Bassam Abu Sharif, a Palestinian adviser to Yasser Arafat, played the gobetween. "I told Tiny if the Arabs and the Israelis could make peace, so could he and Fayed." The feud was ended amid lights, cameras, and a very public lowering of a large stuffed shark—which Fayed had dubbed Tiny—from the ceiling in Harrods' Food Halls. Both men insist that no money changed hands, and Fayed takes great pleasure in remembering shark day. "[Tiny] say he's sorry. Kiss my hand. He say, 'I am crazy to do this to you.'"

"If I had to do it all over agin, I could. I could sleep in Hyde Park. All I would need was a piece of bread and some cheese."

I asked Fayed why Tiny had ended the feud.
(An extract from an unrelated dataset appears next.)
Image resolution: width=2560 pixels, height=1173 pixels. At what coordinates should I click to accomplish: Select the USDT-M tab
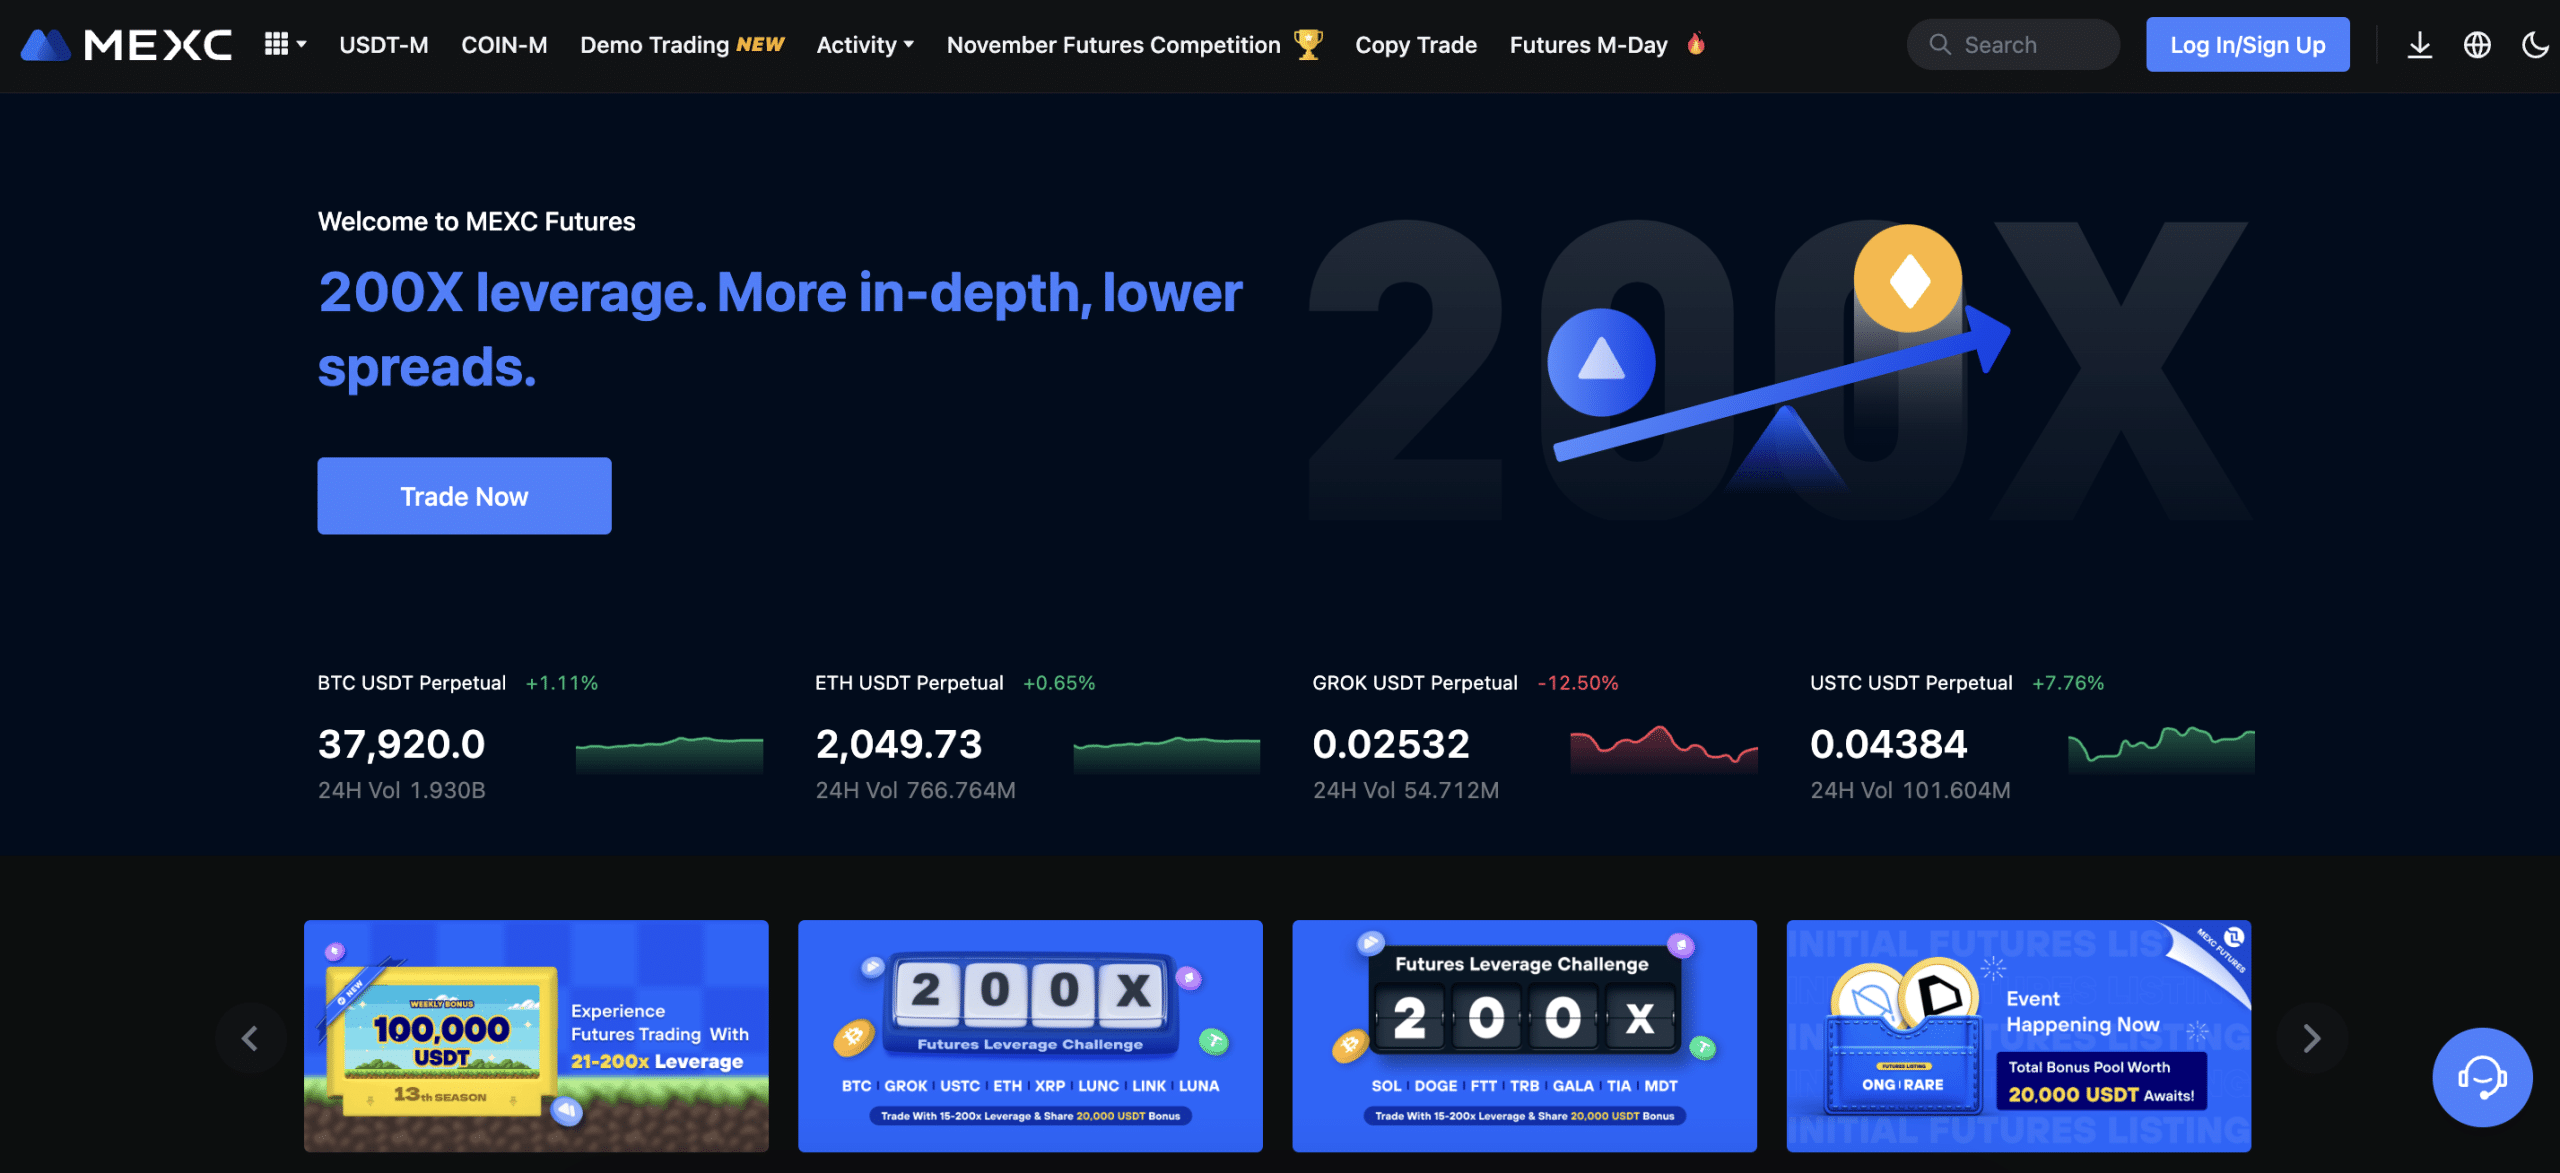(x=384, y=44)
As usual, Michael Cole had the answer. "Two things: One, it cost him £40 million [$61 million]. And the second one, if he was going to pursue his case against Mohamed, he would have had to go into the witness-box. He would never have done it."

'He's a lovely man," Fayed jokes when I ask him what he thinks of Tiny today. Then his real feelings come out. "He's a criminal. He is the worst person this country has from Germany. He has —how do you call it?—Nazi background. . . . He's bullshit, and he's a liar."

Only two weeks earlier, Fayed had secretly taped Rowland at a lunch at Harrods, although he insists that Tiny knew he was in front of a camera. "I interview him like David Frost," Fayed claims.

"Do you think I would have gone there for lunch to be videotaped? I was stunned," Rowland tells me. Rowland's comment to the press about the alleged taping was to ask whether the tape also revealed the part of their conversation in which Mohamed urged Tiny to accompany him to the Mayo Clinic, where Mohamed would undergo a penile transplant. "I love the man," Rowland continues. "He's a pathological liar—he can't help it. He began sitting on the back of a truck carrying crates of Coca-Cola, and he only just started paying his taxes." (Cole claims that Fayed has paid more than £200 million [$320 million] in taxes in the last decade.)

For whatever absurd reason, the Fates have bound these two larger-than-life megalomaniacs together. Within a few days last March, tabloid headlines proclaimed that Tiny Rowland had been kicked out of Lonrho altogether, and that Mohamed Al Fayed had been denied British citizenship. Now Rowland vows to derail his new enemy, Dieter Bock, and Fayed hopes he can bring John Major's divided and struggling government to its knees. The two outsiders, who thrive on conflict and enmity, exchange condolences frequently.